There are many ways of dealing with stress. Exercise, distracting yourself with television or video games, eating your favorite ice cream, or snuggling with your pet are all good examples of coping mechanisms you may have used over the last few months as our world spun off its axis into this new reality that is the COVID-19 pandemic. For me, yarn crafts, specifically knitting and crochet, are not just my favorite hobbies but my go-to stressbusters. Sitting down to knit or crochet can be a way to distract myself and calm my mind so that I can relieve some of the stress of these crazy times.

In case you aren’t familiar with these crafts, they both involve yarn and either two needles (knitting) or a hook (crochet). In this photo, you can see a small piece of crochet done in yellow yarn with a green hook on the right; the piece on the left is knitted, and you can see the two needles stuck in the ball of light blue yarn.


You can create lots of cool objects with knitting and crochet, including clothing and accessories, home décor, toys and more.

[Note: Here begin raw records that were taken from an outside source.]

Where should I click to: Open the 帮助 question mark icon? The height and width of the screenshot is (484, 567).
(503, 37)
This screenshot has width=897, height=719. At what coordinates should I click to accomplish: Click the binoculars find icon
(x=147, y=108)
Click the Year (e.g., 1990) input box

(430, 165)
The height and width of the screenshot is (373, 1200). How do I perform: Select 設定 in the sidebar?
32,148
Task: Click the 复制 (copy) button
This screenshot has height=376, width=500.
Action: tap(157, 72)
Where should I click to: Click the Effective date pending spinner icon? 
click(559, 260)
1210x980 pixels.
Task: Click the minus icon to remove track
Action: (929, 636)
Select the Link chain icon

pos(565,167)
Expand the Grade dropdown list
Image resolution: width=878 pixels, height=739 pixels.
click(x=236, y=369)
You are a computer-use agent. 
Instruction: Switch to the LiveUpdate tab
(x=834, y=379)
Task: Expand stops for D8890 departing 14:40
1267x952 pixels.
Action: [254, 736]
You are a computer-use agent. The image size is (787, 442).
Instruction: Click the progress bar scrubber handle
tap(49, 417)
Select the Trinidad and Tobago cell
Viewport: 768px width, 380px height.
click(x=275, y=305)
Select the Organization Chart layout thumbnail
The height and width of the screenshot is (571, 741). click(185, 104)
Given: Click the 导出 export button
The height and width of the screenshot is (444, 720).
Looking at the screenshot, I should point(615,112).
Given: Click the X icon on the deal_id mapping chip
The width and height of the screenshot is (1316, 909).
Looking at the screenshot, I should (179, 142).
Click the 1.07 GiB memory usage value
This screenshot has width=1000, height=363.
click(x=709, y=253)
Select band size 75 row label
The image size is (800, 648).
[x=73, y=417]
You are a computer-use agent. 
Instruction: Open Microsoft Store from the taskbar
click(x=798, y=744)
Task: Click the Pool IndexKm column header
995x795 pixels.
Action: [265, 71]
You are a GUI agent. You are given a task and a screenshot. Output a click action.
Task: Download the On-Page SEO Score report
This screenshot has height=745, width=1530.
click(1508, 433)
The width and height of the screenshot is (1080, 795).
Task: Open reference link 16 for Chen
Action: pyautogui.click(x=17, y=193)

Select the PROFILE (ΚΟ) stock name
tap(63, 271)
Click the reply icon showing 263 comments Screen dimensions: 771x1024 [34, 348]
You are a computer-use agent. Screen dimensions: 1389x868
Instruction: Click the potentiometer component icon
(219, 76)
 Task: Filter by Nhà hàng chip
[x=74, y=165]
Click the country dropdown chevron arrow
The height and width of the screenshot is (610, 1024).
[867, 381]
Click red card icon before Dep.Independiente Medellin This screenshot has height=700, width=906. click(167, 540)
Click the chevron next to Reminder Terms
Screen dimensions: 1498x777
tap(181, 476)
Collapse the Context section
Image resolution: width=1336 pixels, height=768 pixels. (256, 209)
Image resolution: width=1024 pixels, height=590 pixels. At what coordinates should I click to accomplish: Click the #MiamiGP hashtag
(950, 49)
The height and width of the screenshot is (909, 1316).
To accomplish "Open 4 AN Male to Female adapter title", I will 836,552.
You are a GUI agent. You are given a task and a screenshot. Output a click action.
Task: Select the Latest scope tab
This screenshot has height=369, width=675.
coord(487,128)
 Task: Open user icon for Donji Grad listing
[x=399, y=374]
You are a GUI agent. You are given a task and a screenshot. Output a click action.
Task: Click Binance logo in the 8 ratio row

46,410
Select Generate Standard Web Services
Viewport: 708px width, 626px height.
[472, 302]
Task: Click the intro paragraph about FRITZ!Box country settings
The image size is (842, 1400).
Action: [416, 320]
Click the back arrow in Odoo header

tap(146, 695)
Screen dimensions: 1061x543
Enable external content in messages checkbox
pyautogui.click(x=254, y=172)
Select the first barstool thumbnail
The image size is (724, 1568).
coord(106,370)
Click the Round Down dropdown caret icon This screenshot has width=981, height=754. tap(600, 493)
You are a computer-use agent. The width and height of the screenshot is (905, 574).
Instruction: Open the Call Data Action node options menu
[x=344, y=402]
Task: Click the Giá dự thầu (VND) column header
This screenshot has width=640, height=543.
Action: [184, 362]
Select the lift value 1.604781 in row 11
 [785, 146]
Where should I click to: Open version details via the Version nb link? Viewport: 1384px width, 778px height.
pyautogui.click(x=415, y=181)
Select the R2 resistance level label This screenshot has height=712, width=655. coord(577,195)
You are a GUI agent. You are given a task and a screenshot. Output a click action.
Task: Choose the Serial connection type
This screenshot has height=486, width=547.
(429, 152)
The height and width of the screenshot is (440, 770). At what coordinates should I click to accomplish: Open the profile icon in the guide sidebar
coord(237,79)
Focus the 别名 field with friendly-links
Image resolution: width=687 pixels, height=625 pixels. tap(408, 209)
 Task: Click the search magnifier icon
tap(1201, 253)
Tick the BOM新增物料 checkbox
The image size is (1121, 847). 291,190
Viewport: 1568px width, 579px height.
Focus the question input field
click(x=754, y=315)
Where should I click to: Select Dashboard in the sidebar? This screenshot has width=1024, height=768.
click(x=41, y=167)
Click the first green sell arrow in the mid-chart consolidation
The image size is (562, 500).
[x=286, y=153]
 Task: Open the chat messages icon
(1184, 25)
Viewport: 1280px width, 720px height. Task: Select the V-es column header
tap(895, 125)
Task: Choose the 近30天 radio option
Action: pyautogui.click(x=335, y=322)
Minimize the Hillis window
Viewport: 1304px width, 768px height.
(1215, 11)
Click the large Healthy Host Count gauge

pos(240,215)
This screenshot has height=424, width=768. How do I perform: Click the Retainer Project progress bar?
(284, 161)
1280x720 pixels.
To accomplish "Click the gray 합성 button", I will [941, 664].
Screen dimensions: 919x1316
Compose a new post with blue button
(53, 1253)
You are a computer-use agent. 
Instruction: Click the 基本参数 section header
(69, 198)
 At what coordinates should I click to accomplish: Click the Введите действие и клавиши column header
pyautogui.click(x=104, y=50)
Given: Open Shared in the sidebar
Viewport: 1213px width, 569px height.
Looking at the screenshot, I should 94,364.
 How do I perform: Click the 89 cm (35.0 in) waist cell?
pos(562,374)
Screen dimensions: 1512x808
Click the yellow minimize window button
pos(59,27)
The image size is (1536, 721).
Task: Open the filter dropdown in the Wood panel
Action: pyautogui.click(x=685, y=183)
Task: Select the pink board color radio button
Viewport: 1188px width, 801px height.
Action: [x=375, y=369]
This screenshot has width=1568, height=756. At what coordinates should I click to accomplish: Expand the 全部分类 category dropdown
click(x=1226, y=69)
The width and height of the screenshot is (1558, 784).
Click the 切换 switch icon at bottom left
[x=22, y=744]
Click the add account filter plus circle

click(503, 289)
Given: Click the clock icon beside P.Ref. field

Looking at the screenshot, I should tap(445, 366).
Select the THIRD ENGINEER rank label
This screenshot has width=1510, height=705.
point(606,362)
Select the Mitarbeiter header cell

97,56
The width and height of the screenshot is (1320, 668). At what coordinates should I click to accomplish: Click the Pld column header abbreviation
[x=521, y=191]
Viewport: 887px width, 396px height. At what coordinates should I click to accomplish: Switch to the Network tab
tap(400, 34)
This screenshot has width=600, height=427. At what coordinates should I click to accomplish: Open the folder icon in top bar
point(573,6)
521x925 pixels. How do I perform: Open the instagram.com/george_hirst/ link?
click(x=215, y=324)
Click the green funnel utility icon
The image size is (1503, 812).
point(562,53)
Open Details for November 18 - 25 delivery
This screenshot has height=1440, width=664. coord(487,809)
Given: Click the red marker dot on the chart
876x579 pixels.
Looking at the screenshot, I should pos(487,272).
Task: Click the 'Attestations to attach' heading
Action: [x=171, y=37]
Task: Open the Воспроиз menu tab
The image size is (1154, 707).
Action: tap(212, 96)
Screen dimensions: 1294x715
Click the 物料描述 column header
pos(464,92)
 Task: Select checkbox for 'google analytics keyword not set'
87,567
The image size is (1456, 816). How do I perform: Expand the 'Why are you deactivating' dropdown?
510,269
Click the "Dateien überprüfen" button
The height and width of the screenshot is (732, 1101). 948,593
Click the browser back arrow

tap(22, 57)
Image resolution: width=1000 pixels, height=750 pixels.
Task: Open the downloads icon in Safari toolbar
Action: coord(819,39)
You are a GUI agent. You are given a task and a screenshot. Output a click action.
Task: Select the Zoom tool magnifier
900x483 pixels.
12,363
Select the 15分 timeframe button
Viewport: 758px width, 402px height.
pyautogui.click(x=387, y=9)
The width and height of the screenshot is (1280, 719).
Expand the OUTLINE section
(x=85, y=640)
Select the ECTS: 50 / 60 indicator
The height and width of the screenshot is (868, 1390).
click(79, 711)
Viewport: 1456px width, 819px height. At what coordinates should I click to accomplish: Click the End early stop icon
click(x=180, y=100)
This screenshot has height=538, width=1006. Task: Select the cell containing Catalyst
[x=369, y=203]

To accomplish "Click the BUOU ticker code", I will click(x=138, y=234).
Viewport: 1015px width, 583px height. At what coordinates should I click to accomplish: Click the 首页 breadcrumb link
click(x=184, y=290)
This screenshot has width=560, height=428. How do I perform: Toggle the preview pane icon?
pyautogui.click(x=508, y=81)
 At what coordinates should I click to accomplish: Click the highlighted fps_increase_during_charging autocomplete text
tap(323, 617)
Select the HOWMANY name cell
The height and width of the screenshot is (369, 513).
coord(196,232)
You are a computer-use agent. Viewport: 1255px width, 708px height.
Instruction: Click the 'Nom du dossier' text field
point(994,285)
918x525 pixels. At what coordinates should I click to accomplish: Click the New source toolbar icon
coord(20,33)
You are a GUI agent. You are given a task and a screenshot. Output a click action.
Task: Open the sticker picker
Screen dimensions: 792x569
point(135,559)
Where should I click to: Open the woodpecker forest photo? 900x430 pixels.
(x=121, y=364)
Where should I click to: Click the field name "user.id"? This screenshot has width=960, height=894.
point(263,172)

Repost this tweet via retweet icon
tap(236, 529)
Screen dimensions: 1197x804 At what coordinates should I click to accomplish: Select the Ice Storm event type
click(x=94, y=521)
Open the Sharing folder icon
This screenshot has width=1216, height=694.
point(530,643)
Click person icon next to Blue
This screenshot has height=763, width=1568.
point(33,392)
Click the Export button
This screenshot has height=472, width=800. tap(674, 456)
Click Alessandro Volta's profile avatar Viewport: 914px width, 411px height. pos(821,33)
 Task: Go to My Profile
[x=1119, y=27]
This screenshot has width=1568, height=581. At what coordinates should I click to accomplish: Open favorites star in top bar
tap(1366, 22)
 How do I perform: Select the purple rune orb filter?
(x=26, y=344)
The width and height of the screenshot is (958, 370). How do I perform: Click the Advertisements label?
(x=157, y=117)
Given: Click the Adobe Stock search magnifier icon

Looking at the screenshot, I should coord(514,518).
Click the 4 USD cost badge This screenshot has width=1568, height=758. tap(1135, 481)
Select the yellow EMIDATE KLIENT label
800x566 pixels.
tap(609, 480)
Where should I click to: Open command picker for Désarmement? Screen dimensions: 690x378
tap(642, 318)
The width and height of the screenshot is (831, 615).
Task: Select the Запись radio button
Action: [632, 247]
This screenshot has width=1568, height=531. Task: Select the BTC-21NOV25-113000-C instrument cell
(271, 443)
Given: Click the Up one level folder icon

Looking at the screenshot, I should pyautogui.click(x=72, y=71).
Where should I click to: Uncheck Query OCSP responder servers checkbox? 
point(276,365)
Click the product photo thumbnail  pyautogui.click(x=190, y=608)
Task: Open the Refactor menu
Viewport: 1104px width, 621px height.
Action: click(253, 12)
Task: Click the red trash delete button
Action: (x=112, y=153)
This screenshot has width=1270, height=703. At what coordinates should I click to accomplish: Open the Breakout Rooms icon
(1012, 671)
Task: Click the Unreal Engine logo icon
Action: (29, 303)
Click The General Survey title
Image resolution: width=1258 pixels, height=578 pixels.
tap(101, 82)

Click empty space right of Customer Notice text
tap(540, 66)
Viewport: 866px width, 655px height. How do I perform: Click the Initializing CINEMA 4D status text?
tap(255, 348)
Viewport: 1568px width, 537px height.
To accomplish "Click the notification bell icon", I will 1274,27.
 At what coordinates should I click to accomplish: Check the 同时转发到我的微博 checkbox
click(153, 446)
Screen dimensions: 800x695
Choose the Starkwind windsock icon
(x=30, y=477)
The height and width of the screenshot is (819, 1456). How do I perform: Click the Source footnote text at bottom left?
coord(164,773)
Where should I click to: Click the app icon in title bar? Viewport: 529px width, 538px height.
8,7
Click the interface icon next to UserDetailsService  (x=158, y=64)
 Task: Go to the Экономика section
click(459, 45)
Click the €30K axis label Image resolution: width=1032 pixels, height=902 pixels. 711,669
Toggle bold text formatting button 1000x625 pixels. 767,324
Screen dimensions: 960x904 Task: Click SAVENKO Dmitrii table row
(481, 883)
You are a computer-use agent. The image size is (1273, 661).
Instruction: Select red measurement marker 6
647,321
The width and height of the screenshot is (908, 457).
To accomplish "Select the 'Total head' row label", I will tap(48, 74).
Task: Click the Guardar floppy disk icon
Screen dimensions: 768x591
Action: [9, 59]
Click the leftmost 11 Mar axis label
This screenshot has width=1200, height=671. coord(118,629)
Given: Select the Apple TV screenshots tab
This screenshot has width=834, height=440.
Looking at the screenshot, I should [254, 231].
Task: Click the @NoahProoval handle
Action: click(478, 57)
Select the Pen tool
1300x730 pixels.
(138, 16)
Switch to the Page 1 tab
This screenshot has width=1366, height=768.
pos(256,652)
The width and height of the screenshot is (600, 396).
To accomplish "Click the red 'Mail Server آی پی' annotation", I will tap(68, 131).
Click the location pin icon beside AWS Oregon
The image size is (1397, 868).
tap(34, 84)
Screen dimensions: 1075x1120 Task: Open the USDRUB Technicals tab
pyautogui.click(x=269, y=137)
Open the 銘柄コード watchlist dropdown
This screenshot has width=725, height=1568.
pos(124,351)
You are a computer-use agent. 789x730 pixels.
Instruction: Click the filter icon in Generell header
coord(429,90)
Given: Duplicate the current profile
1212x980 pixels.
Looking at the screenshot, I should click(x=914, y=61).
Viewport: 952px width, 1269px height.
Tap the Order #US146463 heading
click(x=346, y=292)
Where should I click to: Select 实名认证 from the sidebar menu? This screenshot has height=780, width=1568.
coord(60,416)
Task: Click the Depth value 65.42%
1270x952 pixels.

I am currently addicted to knitting shawls,


 but I’ve also done some fun things like crocheting this dragon: 


But the final product is only part of the joy of making; there is also joy and comfort in the process. I can use the actions of knitting or crocheting as a mindfulness practice. I’m not worrying about all the things going on in my life and in the world if I’m focused on knitting the right number of stitches or crocheting the proper pattern. If I know I have to knit twelve stitches before I do a purl stitch, then all I have to be concerned with is counting to twelve, not all the other things that might otherwise be weighing on my mind.

There is something very soothing in repeating the same physical motion over and over as I work the yarn with my needles or hook. The rhythm and the counting can become something almost like a mantra. The repetition brings comfort. Even making a mistake isn’t that big of a deal. “Gosh, I dropped a stitch!” With so many things going on that I can’t control, it’s indescribably satisfying to know that a dropped stitch is something I can fix!

It can also be a comforting distraction to learn something new. Like other crafts, there are endless techniques, approaches, styles and lore to learn about knitting and crochet. Every new project brings an opportunity to learn a new skill or perfect an old one; within a single project there are multiple techniques to practice, like the ribbing that goes on the bottom of a stockinette sweater, or the use of several completely different stitch patterns in the same shawl.


Learning new things gives a feeling of accomplishment that is fulfilling and encouraging at the same time.

But wait, there’s more! There are all the different types of yarn to learn about, and all the colors to play with! Experimenting with color combinations and feasting your eyes on the rainbow of possibilities is its own kind of therapy. These are a few of the colors from my yarn stash:


I didn’t approach learning to knit and crochet with the idea that these activities would help teach me mindfulness, be a relaxation practice or sharpen my mind. I just wanted something crafty to do. The meditative aspect of it was a bonus that has become an important part of my life. So, if you’re feeling stressed or overwhelmed, I encourage you to look for a craft or hobby you think you might enjoy and dive in! There are so many great tutorials for different hobbies on YouTube. In fact, that’s how I learned how to knit and crochet! You may find not just enjoyment and a sense of accomplishment but also some much-needed comfort and peace of mind.